The other driver's insurance company paid to fix my vehicle, but just the fact that it had been in an accident diminished its value. Rightly so. It was no longer as sound. One former general manager says his dealership used to automatically offer 30 percent less for a trade-in if it had frame damage.
But it wasn't my fault. When I went to sell the car, the pros easily could tell that it had been wrecked and rebuilt. That other driver -- or her insurance company -- should have paid me for that. I couldn't get as much for the car, so I didn't have as much to put toward my next car.
Many people don't think about the new, lower value of their vehicle in the aftermath of an accident. Instead, we just worry about how long it's going to take for the body shop to fix the darn car so we can get back to our lives. If you have a newer vehicle or an expensive one, you must ask to be compensated for diminished value.
The insurance company won't offer. Insurance companies try to avoid paying for diminished value.
It's important to pursue a diminished value claim right away, because most states have a statute of limitations on property damage claims, often three years.
Most insurance contracts prevent you from making a diminished value claim against your own insurance company. Where you may succeed is by going after the other driver's insurance company because you don't have a contract with them. Plus, the whole point is that the accident wasn't your fault, right?
If the other driver's company resists, consider small claims court to collect diminished value. It should be a fairly easy case to prove: What was your car worth before the crash? How much less is it worth now because it was in an accident? You can also find a bunch of law firms online that specialize in getting people paid for diminished value.

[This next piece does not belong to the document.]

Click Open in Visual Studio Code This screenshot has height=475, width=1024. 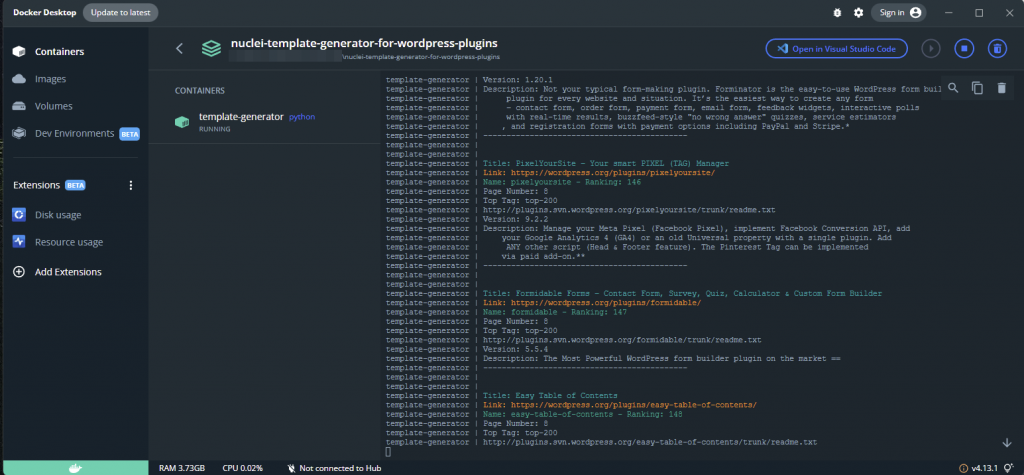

Some of those firms estimate that the average value lost when a vehicle is in an accident is 33 percent. So let's say your car is worth $14,990. (I know, $15,000 would be easier math, but I'm trying to think like a used car dealer!) If you succeed with your diminished value claim, that 33 percent difference becomes your savings. Take a look:
Why Diminished Value Matters
Ford Taurus value before accident: $14,990
Ford Taurus value after accident: $9,893
BIG SAVINGS= $5,097
$5,097 is a meaningful amount of money that you deserve to put toward your next car. Pursue diminished value and you can SAVE BIG.